I read several good books a few months ago, but haven't yet gotten around to sharing insights I got from them and writing reviews. I'll probably spend the new few days here doing that.

You've probably already heard of the first one I've decided to tackle. You may even have read reviews that list the main concepts that it covers. And when you did, you may have thought you had a pretty good idea of what you'd find in the book, and decided not to read it.

Big mistake. One that I made at first myself. Only after I'd read another book by the same authors and heard other people talk about things in this book that I didn't get from skimming the table of contents did I realize I wasn't getting the whole picture.

The book is Made to Stick: Why Some Ideas Survive and Others Die, by Chip and Dan Heath. If you've got an idea (or a product, a cause, etc.) that you'd like people to remember, act on, and spread, this book teaches some powerful ways to improve the odds of that happening.

The 6 main concepts that I mentioned above are that sticky ideas are:

  • Simple
  • Unexpected
  • Concrete
  • Credible
  • Emotional
  • Stories


My first mistake before reading the book was to think that "simple" meant "dumbed down". If you read the list above and start dumbing down your message, thinking that'll make it stick, you're in for a surprise -- you'll just make your idea sound dumb. If you read the book, you'll understand that "simple" means that you strip away the fluff and get to the core of the idea -- the really important part -- and focus clearly on that. Big difference!


Likewise with "unexpected". It's one thing to do something unusual. It's another to understand how to use unexpectedness (is that a word?) effectively. If you're just going for shock value to wake people up, but not building a strong connection between the surprise and your message, you'll come across as gimmicky and annoying.
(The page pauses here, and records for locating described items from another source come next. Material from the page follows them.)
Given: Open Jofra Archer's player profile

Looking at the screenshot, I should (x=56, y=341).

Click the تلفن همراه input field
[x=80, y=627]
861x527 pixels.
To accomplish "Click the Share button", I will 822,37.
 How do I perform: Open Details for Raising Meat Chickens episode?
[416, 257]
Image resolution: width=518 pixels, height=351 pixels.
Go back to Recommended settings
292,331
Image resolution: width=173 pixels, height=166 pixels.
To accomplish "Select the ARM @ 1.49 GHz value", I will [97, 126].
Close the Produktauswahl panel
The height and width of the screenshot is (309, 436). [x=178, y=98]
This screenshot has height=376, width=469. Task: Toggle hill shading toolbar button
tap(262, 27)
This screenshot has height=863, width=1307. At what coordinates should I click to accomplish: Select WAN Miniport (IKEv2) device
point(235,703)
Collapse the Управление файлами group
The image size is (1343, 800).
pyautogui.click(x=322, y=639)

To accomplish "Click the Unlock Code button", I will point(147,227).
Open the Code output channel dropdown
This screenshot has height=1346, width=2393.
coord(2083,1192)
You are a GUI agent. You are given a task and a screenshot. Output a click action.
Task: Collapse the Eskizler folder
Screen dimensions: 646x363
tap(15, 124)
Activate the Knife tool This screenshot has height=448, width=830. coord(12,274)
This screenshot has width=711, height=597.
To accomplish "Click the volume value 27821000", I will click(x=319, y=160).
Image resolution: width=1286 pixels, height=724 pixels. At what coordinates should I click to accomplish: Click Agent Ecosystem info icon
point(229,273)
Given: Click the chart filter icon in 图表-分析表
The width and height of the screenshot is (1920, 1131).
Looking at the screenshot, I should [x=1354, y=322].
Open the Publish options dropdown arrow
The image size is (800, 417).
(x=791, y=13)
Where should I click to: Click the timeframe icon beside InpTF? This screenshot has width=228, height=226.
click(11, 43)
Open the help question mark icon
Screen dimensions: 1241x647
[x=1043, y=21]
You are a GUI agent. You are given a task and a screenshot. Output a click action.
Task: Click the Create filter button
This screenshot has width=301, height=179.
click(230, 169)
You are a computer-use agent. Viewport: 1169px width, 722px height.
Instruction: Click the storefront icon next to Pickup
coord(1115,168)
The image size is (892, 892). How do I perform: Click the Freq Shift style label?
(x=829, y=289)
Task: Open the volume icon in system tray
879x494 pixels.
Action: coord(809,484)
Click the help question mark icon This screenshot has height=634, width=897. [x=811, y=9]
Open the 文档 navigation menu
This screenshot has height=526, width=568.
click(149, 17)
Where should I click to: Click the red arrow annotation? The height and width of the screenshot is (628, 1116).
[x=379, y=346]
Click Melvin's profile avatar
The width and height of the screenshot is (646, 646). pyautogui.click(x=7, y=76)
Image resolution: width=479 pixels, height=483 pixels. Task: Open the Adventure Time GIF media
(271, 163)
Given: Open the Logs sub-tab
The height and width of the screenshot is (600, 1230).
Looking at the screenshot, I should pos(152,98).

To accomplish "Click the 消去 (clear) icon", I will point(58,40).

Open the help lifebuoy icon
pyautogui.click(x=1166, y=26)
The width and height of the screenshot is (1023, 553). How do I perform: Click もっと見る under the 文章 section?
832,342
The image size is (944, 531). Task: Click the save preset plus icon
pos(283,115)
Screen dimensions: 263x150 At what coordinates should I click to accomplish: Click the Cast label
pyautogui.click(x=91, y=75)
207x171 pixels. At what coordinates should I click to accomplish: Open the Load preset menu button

If, on the other hand, you shake your audience out of their daily stupor (the book discusses several ways to do that) in a way that leads into your message, now you've given their awakened mind something to latch onto, and you have a chance to give them a new way of thinking.


Making your ideas concrete is often critical for overcoming what the authors refer to repeatedly as "the curse of knowledge" -- the difficulty, once you know something, of remembering what it was like not knowing it. Once you understand the idea, you tend to talk about it using abstractions that are just mumbo jumbo to people who don't understand the idea yet. By focusing on communicating concrete concepts instead of abstractions, you speak in language that people can understand.


It's easy enough to understand the importance of credibility. What you'll get from reading the book is strategies for developing and communicating credibility. For example, details enhance credibility, even details that are irrelevant to the point you're making.

If I had said that I finished reading Made to Stick on August 22 (which I did) rather than "about 2 months ago" (like I said above), that might actually enhance the credibility of this review. Does really it matter what day I read it? No. But giving that detail (as long as I don't bore you with too much irrelevant detail) somehow influences people to be more accepting of the message.

They also talk about how to make statistics and other details that usually put people to sleep more accessible and impactful.


If you can inspire favorable emotions in your audience, they'll be more likely to remember and respond to your message. That's obvious enough. Once again, what you'll get from the book is a much better idea of how to do that effectively.

A few examples:

  • The "Mother Theresa principle": people are more likely to donate to charitable causes if the message is focused on individuals than populations. In other words, more people will donate to help Sasha, the girl who's starving and has no medicine, than will donate to help the X,000,000 children in Africa who are starving and have no medicine.
  • Appeal to a person's self-interest, but don't focus on "Maslow's basement" (survival), but higher level needs like self-actualization.
  • Appeal to a person's identity -- what is the situation, and what does a person like them do in such a situation. People will often act against their own individual self-interest in order to remain consistent with who they believe they are and want to be.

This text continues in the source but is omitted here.